If we provide them with a standard ABI, they might reconsider, but again, as this is not going to be the same for all platforms (Intel's, IBM's, etc.), they will most likely stay with their kludges for quite a while.
Hence, to be serious, the ABI effort should target all popular platforms.
Best regards.
Alexander
--
Dr Alexander Supalov
Intel GmbH
Hermuelheimer Strasse 8a
50321 Bruehl, Germany
Phone: +49 2232 209034
Mobile: +49 173 511 8735
Fax: +49 2232 209029
-----Original Message-----
From: owner-mpi-21@xxxxxxxxxxxxx [mailto:owner-mpi-21@xxxxxxxxxxxxx] On Behalf Of William Yu
Sent: Thursday, January 10, 2008 11:51 PM
To: mpi-21@xxxxxxxxxxxxx
Subject: RE: [mpi-21] ABI - call for working group
I personally have never tried it out on a large suite of applications yet. But, i presume that these morph layer implementors have some issues that could be address by a standards clarification?
On another note, it is probably not standard because it is a "dirty"
workaround?
________________ Reply Header ________________
Subject: RE: [mpi-21] ABI - call for working group
Author: Greg Bronevetsky <bronevetsky1@xxxxxxxx>
Date: January 10th 2008 10:30 pm
A morph layer would need to have code for every MPI oddity out there, which obviously can get messy. However, all this work only needs to be done at most once per MPI implementation and probably much less than that since a lot of MPIs are similar to each other. Furthermore, if the morph layer was implemented using a modular structure it would be possible for MPI implementors to submit modules that describe the oddities of each version of their MPI without being bound into a particular set of ABI decisions.
The cost of this is somewhat questionable. The cost of creating the layer is 40-60ns per MPI call on 2.4Ghz Opterons (shown for PnMPI in their SC07 paper:
http://sc07.supercomputing.org/schedule/pdf/pap224.pdf). Most of the work required by the morph layer is very basic: rename constants, copy MPI opaque objects from handles that are used by the application to the real objects created by MPI, etc. I don't know if PnMPI is missing support for some oddity of some specific MPI implementation that will make things a lot more expensive.

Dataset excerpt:

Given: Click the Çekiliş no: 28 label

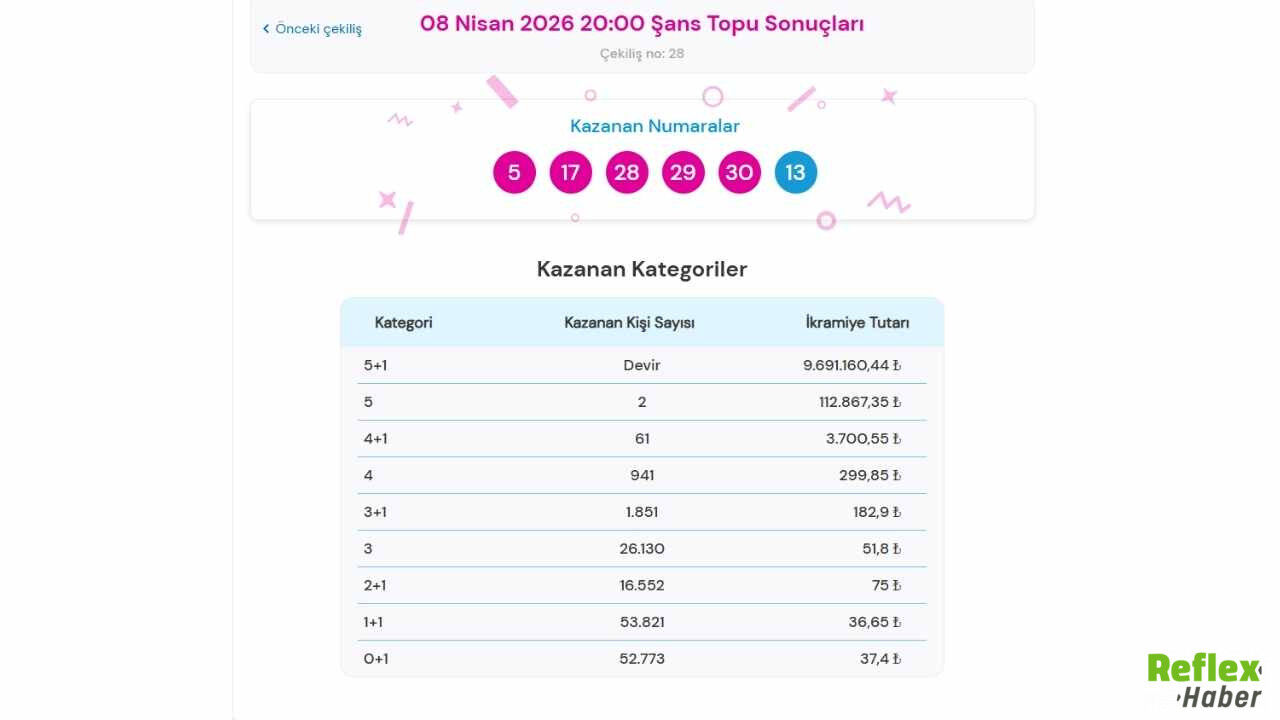Looking at the screenshot, I should click(x=641, y=53).
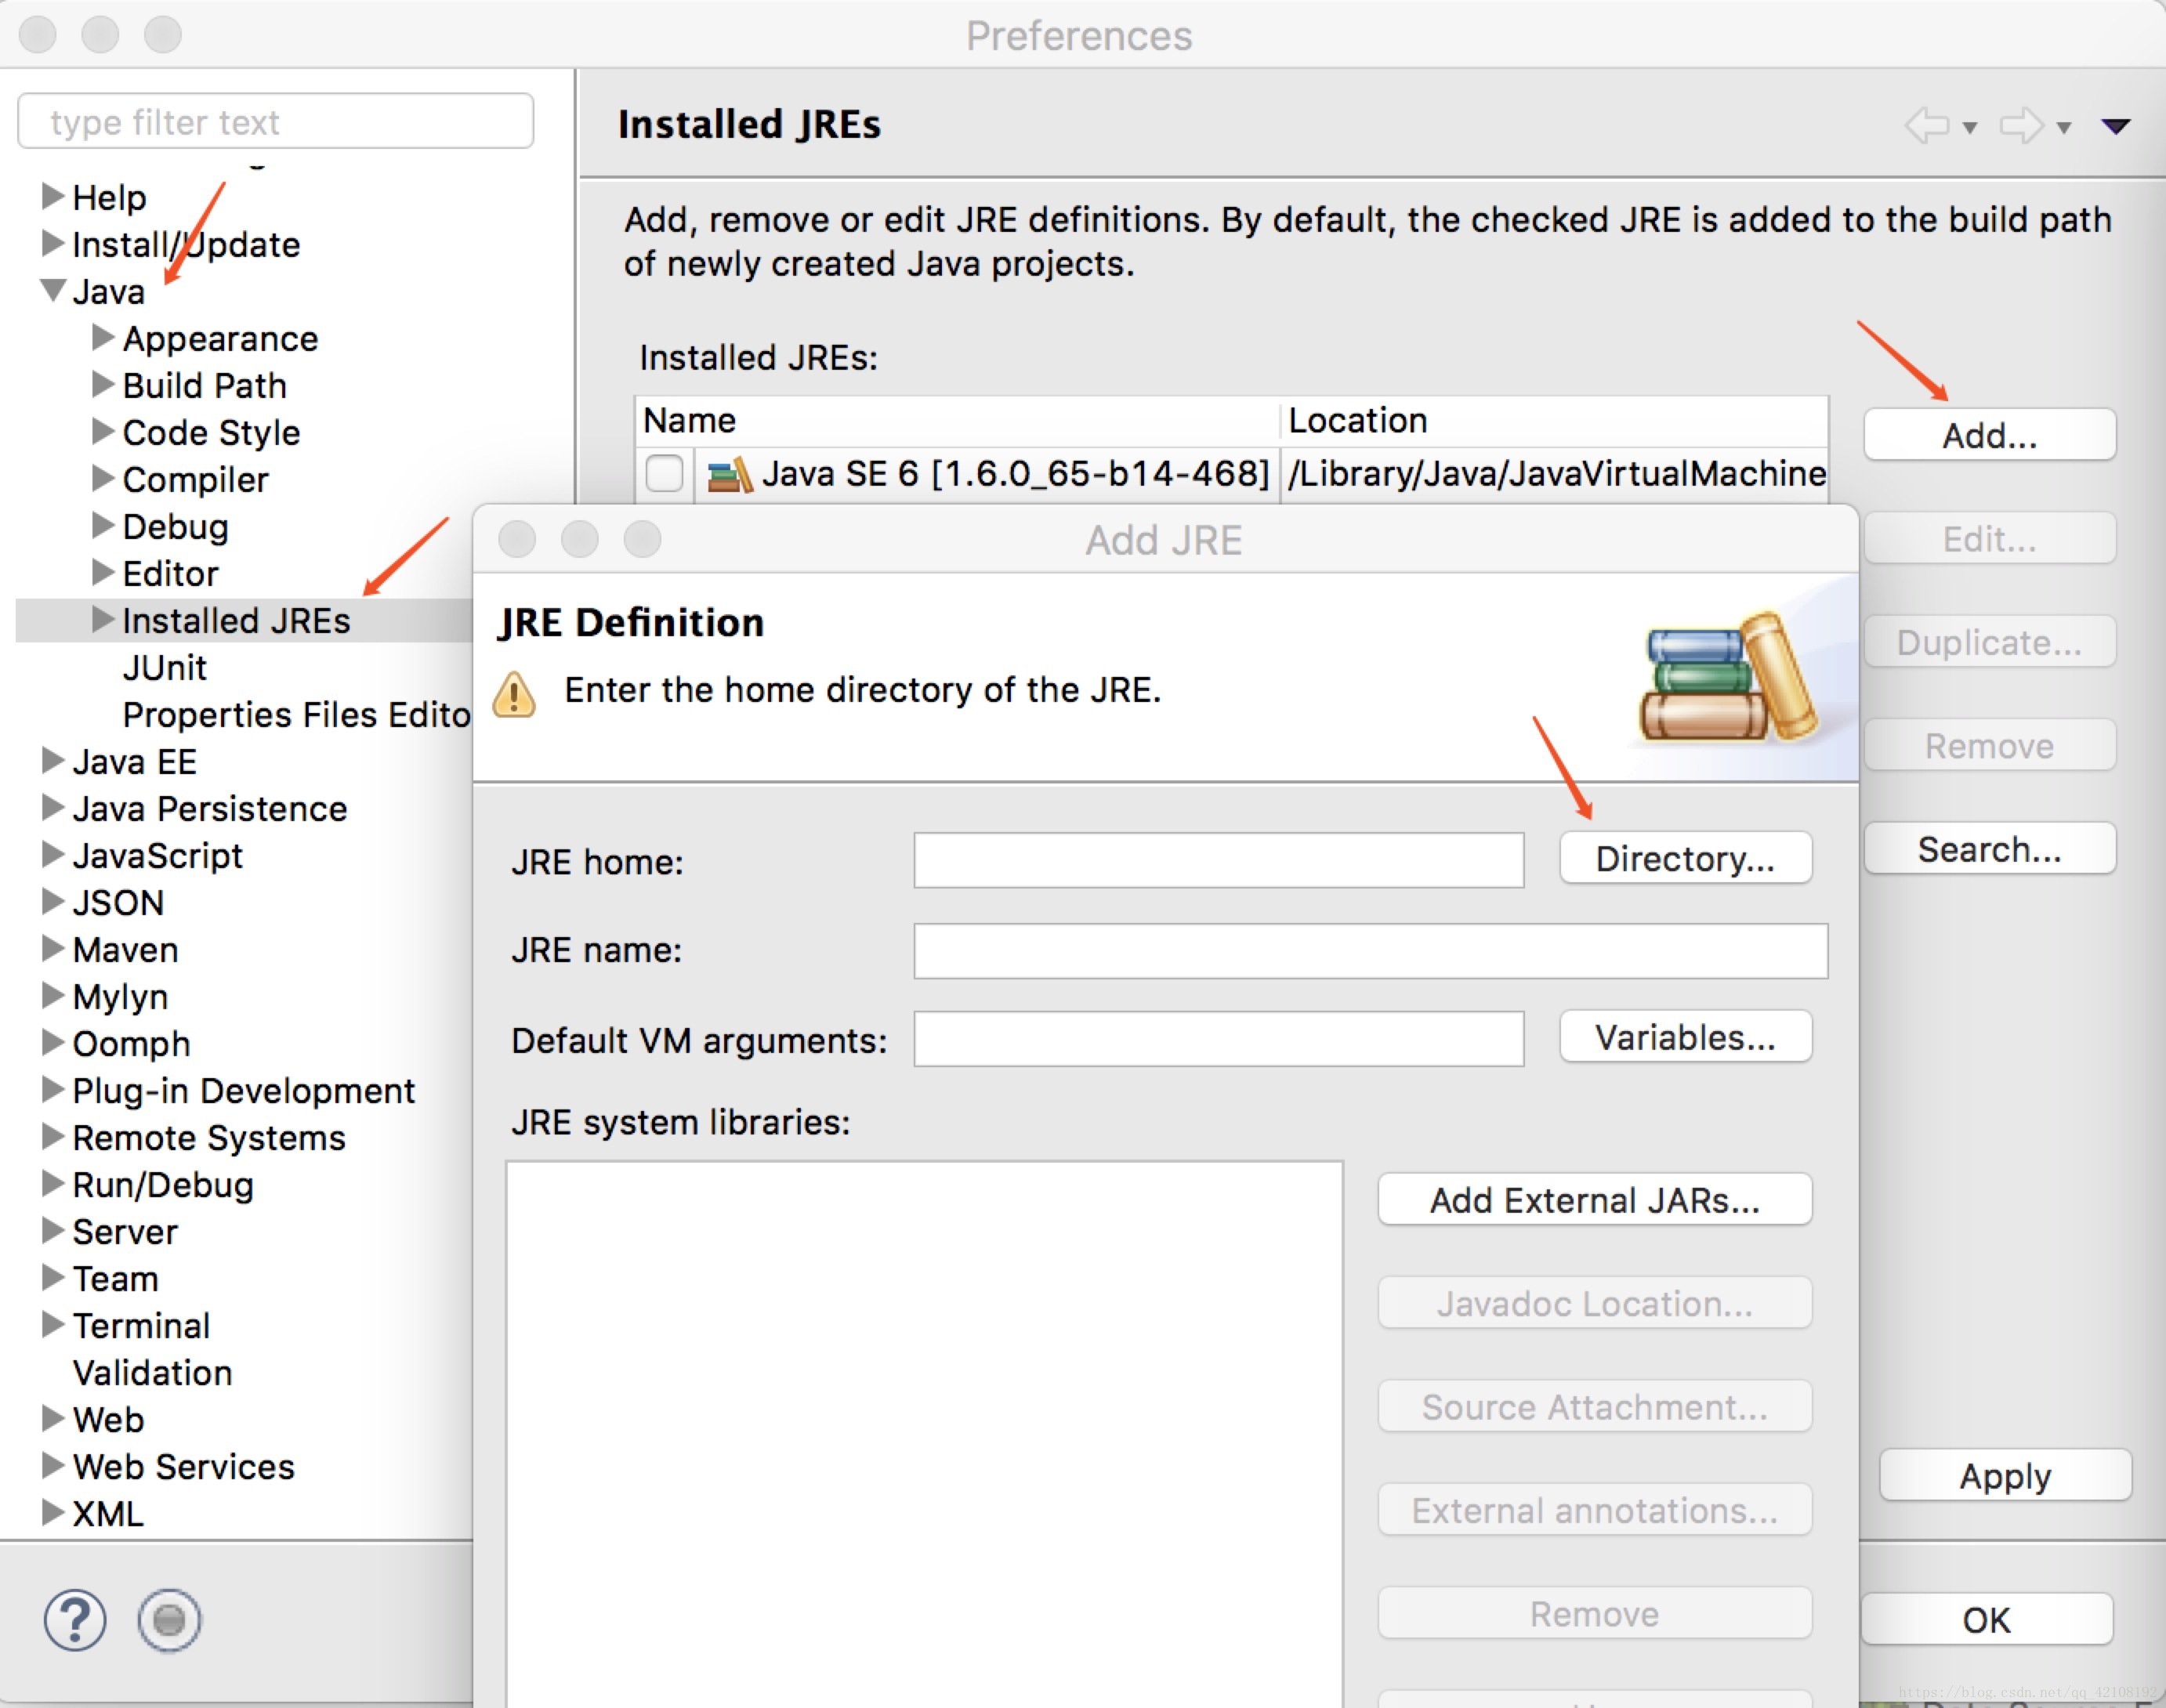Click the JRE home text field
This screenshot has height=1708, width=2166.
coord(1218,860)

What this exercise asks =>
1) According to the Greg Bronevetsky message in the MPI ABI email thread, why would the morph layer work probably be needed much less than once per MPI implementation?
2) Resume the MPI ABI email thread, continuing it from its final sentence.

Answers to the tasks =>
1) Many MPI implementations are similar to each other. The same handling can therefore cover several of them.

2)
As to why they're not a standard yet, its just that these layers are so new. PnMPI is close to being released and while I'm not sure how ready MorphMPI is, their sourceforge site claims that its in Alpha development status. I'd say that the best course of action would be to identify what parts of the ABI are solved by morph layers, and what parts are not. A few users who are having ABI-related issues can evaluate the morph layers to see if they have any fatal flaws. If they do, then we can standardize the entire ABI proposal. If not, we can just use the layers and standardize only the parts that we don't have tools for.
Greg Bronevetsky
Post-Doctoral Researcher
1028 Building 451
Lawrence Livermore National Lab
(925) 424-5756
bronevetsky1@xxxxxxxx
>How do morph layers find and load the right MPI library? How do they
>manage variously sized opaque (and less opaque) objects? Are there any
>performance penalties when those morph layers are used? Why did not
they
>become a de fact standard yet?
>
>Best regards.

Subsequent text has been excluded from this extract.